Денис смотрел на барина, ожидая его распоряжений.

— Сейчас пойдёшь, — отрывисто бросил Владимир, — разузнаешь всё, что можно, про эту Акулину! Вдруг объявится, чертовка, где? А насчёт Анны — ни звука! Чтоб никому даже в голову не пришло. Хороним мы графиню Левашёву, да и всё! Домна и Люба твоя показали, что она спала, как пожар начался — стало быть, во сне сгорела.

Денис кивнул.

— Про этих, что в дом залезли, ничего не слышно?

— Нет-с, не здешние они. Я нарочно дальних навёл — так оно сохраннее будет, — шёпотом заверил лакей. — Видать, дело-то не так повернулось, они дом и запалили…

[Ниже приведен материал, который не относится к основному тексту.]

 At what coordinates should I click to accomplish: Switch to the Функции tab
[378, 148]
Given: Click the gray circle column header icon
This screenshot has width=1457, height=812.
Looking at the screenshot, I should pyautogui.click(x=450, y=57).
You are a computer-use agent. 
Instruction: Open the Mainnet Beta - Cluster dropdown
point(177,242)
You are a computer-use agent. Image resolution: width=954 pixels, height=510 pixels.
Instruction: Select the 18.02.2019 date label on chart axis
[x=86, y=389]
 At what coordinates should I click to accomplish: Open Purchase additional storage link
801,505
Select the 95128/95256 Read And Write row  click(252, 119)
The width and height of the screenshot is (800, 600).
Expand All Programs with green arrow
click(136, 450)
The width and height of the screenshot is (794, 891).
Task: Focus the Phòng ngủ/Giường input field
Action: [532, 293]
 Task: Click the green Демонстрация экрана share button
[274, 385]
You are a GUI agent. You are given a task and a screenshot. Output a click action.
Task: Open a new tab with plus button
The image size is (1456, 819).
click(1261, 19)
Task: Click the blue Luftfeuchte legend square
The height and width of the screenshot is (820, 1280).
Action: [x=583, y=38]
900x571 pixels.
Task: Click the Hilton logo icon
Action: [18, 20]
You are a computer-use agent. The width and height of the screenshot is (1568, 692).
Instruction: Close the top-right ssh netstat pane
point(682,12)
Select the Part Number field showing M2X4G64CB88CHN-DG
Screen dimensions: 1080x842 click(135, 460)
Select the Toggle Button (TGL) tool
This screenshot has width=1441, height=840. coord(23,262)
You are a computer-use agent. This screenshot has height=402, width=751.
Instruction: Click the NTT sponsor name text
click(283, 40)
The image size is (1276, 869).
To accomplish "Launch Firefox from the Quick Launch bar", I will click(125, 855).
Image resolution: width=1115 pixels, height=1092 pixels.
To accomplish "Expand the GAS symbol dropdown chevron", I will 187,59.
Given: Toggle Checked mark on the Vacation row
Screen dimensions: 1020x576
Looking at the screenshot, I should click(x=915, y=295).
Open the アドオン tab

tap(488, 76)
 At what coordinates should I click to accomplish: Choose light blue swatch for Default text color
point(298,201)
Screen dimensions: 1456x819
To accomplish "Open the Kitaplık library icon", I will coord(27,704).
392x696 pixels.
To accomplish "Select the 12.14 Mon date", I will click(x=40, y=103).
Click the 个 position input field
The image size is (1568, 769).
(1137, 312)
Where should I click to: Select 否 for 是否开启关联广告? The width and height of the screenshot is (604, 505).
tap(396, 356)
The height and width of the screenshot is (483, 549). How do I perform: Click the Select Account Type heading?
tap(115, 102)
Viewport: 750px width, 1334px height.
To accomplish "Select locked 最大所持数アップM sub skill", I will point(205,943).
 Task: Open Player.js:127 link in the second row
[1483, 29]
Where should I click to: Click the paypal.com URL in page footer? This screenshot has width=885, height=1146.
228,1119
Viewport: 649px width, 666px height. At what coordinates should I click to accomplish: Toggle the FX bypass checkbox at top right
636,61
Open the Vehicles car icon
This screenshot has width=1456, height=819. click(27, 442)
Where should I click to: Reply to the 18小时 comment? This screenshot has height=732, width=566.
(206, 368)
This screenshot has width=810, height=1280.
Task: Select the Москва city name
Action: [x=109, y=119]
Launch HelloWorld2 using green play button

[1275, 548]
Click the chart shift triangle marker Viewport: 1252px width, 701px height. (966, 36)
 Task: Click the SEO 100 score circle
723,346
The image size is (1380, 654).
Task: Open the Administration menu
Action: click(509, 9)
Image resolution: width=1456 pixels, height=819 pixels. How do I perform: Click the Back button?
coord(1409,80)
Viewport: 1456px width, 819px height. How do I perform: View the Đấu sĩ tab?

Левашёв выругался. «Дело» с каждой минутой, как ему представлялось, принимало всё более неприятный оборот. Из-за Любы скрыть нападение разбойников не удалось, Анну сочли погибшей, о пропавшей стряпухе пока никто и не подумал… А если она так и не объявится? Но кто её станет искать? Мужа и детей у неё не было, родня вся дальняя, Домна Лукинишна слишком удручена гибелью барышни и усадьбы, где она прожила всю жизнь.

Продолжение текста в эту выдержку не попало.